Записки князя Дмитрия Александровича Оболенского. 1855 – 1879 - Дмитрий Оболенский
Шрифт:
Интервал:
Закладка:
«Нравы века и особенные обстоятельства времен протекших побудили государей, предков наших, между прочим, временными постановлениями, учредить Тайную Розыскных Дел Канцелярию, которая, под разными именами и на разных правилах, даже до времен вселюбезнейшей бабки Нашей — государыни императрицы Екатерины II-й, существовала. Признав судилище сие установленному в России образцу правления не свойственным и собственным правилам ее только противным, в 1762-м году изданным манифестом она торжественно его уничтожила и отвергла. Таким образом, имя сей Канцелярии было уже в положениях закона изглажено.
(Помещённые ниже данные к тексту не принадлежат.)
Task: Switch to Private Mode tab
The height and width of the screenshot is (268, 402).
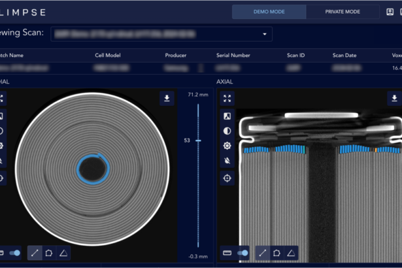Action: click(343, 12)
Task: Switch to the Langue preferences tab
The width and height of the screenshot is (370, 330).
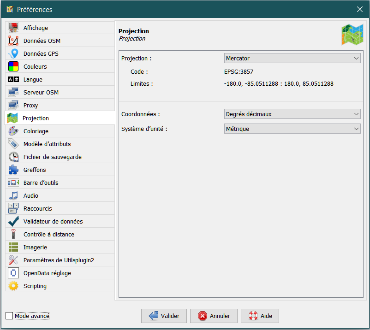Action: point(33,79)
Между тем, однако же, по уважению обстоятельств, признано было нужным продолжать ее действие под названием „Тайной экспедиции“ со всевозможным умерением правил ее личной мудростью и собственным высочайшим всех дел рассмотрением. Но, как с одной стороны, впоследствии времени открылось, что личные правила, по самому существу своему перемене подлежащие, не могли положить надежного оплота злоупотреблению, и потребна была сила закона, чтобы присвоить сим надлежащую непоколебимость, а с другой, рассуждая, что в благоустроенном государстве все преступления должны быть объемлемы, судимы и наказуемы общей силою закона. Мы признали за благо не только название, но и самое действие Тайной экспедиции навсегда упразднить и уничтожить, повелевая все дела, в оной бывшие, отдать в Государственный архив к вечному забвению. На будущее же время ведать их в 1-м и 5-м Департаментах Сената и во всех тех присутственных местах, где ведаются дела уголовные. Сердцу нашему приятно верить, что, сливая пользы наши с пользами наших верноподданных и поручая единому действию закона охранение Имени нашего и государственной целостности от всех прикосновений невежества или злобы, мы даем им новое доказательство, колико уверены мы в верности их нам и престолу нашему, и что польз наших никогда не разделяем мы от их благосостояния, которое едино составлять всегда будет все существо мыслей наших и воли. В прочем предоставляем Сенату постановить и пополнить порядок производства дел сего рода в местах, до коих они принадлежат».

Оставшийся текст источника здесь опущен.